Please return every line from the entries that has the string "will" in it.

• Saved data entries
[Start of Attachment]
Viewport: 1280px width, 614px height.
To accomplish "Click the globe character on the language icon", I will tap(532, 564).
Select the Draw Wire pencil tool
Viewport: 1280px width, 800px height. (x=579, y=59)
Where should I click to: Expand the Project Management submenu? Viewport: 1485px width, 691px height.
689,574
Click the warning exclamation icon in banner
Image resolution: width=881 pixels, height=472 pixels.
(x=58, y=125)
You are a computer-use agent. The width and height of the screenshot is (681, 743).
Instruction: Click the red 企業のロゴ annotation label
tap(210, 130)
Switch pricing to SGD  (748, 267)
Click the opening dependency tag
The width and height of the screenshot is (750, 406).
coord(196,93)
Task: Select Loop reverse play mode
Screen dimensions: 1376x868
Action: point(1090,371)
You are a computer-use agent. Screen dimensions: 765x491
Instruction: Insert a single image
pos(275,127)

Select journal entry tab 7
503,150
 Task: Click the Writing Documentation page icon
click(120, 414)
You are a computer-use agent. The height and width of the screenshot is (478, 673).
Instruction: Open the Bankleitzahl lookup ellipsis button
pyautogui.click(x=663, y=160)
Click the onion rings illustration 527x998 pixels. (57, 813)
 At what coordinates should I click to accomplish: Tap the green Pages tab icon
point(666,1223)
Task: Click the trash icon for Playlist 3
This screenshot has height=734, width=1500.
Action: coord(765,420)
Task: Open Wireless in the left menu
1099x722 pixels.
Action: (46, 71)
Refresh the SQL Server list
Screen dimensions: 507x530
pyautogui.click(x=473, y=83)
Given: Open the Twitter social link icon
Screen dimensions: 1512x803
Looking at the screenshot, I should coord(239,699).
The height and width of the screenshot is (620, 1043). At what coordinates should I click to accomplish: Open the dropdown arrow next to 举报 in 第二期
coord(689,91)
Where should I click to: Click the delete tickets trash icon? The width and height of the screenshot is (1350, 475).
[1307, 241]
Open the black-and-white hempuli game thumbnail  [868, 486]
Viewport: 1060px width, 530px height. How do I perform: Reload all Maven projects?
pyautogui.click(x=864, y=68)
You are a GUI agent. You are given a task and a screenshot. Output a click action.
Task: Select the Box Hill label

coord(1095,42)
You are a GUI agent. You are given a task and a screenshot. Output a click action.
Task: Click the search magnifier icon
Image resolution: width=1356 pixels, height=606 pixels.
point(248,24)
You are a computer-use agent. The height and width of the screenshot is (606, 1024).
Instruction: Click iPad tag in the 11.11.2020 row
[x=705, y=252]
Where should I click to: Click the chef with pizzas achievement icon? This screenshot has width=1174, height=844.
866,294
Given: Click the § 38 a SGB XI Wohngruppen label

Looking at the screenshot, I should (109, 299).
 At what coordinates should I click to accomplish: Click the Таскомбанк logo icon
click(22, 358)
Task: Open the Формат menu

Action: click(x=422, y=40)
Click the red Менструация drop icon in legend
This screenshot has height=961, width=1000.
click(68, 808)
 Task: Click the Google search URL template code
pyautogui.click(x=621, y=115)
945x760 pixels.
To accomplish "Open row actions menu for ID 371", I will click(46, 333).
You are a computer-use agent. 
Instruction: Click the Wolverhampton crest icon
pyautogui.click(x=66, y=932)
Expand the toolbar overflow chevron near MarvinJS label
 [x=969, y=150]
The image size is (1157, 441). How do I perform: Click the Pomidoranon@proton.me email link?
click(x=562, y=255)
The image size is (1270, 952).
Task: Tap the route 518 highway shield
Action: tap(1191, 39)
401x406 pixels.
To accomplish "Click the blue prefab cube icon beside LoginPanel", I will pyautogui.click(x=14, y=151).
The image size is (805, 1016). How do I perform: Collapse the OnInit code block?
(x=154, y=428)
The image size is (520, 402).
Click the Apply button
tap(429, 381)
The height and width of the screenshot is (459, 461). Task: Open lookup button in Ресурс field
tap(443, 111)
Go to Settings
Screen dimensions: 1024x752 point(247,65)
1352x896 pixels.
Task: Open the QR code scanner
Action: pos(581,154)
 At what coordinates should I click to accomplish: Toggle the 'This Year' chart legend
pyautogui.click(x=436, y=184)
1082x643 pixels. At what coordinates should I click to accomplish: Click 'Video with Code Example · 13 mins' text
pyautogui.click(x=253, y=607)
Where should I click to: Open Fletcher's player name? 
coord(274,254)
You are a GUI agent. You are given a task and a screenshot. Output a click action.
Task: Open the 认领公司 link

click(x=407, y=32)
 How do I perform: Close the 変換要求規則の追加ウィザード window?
[End of Attachment]
• Output of the task
To accomplish "Click the globe character on the language icon", I will tap(532, 564).
To accomplish "Open row actions menu for ID 371", I will click(46, 333).
To accomplish "Click the blue prefab cube icon beside LoginPanel", I will pyautogui.click(x=14, y=151).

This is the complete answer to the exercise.